ラベンダーの記憶
紫色の花が揺れるその場所に、その女の子はいた。同じくらいの年のその子は青い目をしていて、まるでお人形のようだと思ったのを覚えている。父親だろう人物に背中を押されて、彼女は私の前にたった。はじめまして、と少し普通の日本語とは違ったイントネーションで挨拶した彼女に、私も挨拶をする。
「私はさくらっていうの」
私が名乗れば、彼女はにっこりと笑って私の名を呼んだ。
子供というのは不思議で、少し一緒にいれば仲良くなれる。それは恐らく、あの子が人懐っこい性格だったのも、私がまだ人懐っこかったのも理由に含まれるだろう。
私たちはすぐにラベンダー畑で遊んだ。ラベンダーを摘んでみたり、風に帽子を攫われて二人で追いかけたり。私の父と、あの子の父親は仲が良いみたいで、何かを描いたり、何か話していたりした。その間、ずっと二人で遊んだ。日が暮れるまでずっと。
その子と遊んだのはその一回だけ。父は私とその子をモデルに絵を描いた。彼女の父親が受け取りに来た時に遊べるかと少し楽しみにしていたけれど、絵を受け取りに来たのは彼女の両親だけだった。あの子は? と私が聞いても、二人とも困った顔をするだけだったのを覚えている。
だから、時間がたつにつれて人形のようなあの子と遊んだその思い出は他の思い出と同じように風化していく――はずだった。また彼女に会うだなんて思いもしなかったのだ。
彼女と再会したのは、中学生になった頃だ。慣れない東京で暮らし始めて、ようやく知り合った友達だった。昔のような人懐っこさはなりを顰め、少しだけミステリアスにはなっていたけれど、私はすぐに彼女だとわかった。彼女は相変わらず人形のようなでかわりっこない。だけど、彼女は違った。私が喋りかけると、彼女は困ったような表情を浮かべて、ごめんなさい、と謝った。昔のことはよく覚えていないの、と。
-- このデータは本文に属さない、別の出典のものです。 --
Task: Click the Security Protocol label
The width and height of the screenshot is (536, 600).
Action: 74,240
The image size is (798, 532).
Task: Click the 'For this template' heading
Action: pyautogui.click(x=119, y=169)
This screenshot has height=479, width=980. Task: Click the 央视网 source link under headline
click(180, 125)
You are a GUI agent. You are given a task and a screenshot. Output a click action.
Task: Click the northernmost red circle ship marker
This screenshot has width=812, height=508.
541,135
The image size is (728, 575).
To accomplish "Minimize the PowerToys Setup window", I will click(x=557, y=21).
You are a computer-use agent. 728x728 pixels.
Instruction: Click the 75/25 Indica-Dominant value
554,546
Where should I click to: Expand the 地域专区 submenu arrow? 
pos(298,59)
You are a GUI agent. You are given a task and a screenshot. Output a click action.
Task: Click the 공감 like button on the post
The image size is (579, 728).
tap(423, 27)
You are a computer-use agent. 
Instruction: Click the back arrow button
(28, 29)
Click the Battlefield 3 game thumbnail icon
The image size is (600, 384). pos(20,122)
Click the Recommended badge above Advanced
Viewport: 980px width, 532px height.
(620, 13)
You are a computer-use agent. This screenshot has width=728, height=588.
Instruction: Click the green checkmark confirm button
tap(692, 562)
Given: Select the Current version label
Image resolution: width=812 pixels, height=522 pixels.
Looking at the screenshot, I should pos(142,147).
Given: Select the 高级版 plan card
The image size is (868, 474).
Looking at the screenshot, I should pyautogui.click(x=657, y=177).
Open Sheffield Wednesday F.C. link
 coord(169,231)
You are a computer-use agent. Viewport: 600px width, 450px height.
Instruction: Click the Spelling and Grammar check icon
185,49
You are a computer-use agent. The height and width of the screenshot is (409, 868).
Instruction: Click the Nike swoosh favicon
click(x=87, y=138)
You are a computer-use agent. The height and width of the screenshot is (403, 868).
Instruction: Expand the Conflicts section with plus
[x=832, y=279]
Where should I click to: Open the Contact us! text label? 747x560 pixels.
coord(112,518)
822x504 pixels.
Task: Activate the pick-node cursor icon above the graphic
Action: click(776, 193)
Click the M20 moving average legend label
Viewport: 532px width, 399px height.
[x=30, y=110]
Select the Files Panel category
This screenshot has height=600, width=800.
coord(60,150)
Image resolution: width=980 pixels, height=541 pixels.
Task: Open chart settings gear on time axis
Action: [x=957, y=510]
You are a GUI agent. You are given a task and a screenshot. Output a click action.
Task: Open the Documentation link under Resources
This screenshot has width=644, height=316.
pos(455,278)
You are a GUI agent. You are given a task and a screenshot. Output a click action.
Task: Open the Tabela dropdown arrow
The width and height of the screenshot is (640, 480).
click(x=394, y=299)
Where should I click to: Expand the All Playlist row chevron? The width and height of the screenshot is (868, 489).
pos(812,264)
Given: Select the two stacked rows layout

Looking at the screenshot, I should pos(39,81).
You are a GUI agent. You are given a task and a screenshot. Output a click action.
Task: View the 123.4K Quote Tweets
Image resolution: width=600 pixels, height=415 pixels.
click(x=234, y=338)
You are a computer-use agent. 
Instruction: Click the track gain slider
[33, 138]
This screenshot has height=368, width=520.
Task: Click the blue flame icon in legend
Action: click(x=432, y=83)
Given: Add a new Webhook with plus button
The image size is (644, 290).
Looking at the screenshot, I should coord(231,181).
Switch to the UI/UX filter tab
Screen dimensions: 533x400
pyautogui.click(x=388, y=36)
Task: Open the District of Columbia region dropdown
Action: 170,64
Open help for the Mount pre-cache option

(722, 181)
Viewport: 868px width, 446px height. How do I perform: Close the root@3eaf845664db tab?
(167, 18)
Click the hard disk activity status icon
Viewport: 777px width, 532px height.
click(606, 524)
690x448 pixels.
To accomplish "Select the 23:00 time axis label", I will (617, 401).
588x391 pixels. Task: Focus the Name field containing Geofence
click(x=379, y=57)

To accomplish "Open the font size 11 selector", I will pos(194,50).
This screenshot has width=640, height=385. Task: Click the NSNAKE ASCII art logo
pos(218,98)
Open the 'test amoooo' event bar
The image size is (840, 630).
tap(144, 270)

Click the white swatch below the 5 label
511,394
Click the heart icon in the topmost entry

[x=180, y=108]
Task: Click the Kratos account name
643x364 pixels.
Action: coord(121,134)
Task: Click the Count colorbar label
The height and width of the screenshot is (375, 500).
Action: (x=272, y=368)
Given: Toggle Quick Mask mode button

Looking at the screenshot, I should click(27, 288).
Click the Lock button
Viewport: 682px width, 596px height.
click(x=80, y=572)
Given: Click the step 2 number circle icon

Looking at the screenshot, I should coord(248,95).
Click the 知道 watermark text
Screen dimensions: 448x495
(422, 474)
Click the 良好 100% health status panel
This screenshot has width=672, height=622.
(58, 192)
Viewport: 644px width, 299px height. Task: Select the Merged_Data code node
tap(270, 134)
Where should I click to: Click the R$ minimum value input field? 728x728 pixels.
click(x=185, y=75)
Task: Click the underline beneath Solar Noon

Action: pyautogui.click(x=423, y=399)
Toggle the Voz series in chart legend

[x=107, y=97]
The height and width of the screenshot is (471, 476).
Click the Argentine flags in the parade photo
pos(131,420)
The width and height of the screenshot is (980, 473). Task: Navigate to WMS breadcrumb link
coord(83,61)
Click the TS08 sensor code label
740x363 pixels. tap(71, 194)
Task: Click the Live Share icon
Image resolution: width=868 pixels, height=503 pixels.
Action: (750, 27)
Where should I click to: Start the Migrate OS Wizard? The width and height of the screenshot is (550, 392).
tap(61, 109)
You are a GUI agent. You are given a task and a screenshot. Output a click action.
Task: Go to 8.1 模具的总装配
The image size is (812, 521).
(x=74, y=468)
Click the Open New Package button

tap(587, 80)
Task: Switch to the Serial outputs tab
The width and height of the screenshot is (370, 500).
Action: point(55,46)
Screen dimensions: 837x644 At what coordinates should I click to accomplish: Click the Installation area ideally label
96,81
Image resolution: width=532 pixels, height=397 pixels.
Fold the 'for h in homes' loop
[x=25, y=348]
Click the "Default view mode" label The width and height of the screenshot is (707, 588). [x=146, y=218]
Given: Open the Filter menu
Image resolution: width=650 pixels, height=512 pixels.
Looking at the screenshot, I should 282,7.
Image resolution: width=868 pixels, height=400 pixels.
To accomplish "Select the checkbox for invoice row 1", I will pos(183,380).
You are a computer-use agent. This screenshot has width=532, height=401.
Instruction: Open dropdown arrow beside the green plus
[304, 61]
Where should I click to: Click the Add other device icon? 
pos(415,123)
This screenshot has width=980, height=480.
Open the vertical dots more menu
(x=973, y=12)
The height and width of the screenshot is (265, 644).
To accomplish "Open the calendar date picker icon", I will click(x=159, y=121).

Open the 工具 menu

私はそれでも良かった。いつか彼女は思い出してくれるのだと何処かで信じていたし、彼女は彼女の幼馴染み達と一緒に親切にしてくれたからだ。
だから、私は彼女には色々打ち明けた。彼女もまた打ち明けてくれた。
似たもの同士だと、私は思った。
だって、彼女も私も会いたい人に会えないのだから。
ラベンダーが揺れる。窓を開ければラベンダーの香りが入ってくる。
――きっと、彼女なら、彼女は。
私は小さく呟いて目を伏せた。あの頃の思い出はもうずいぶんと色褪せていた。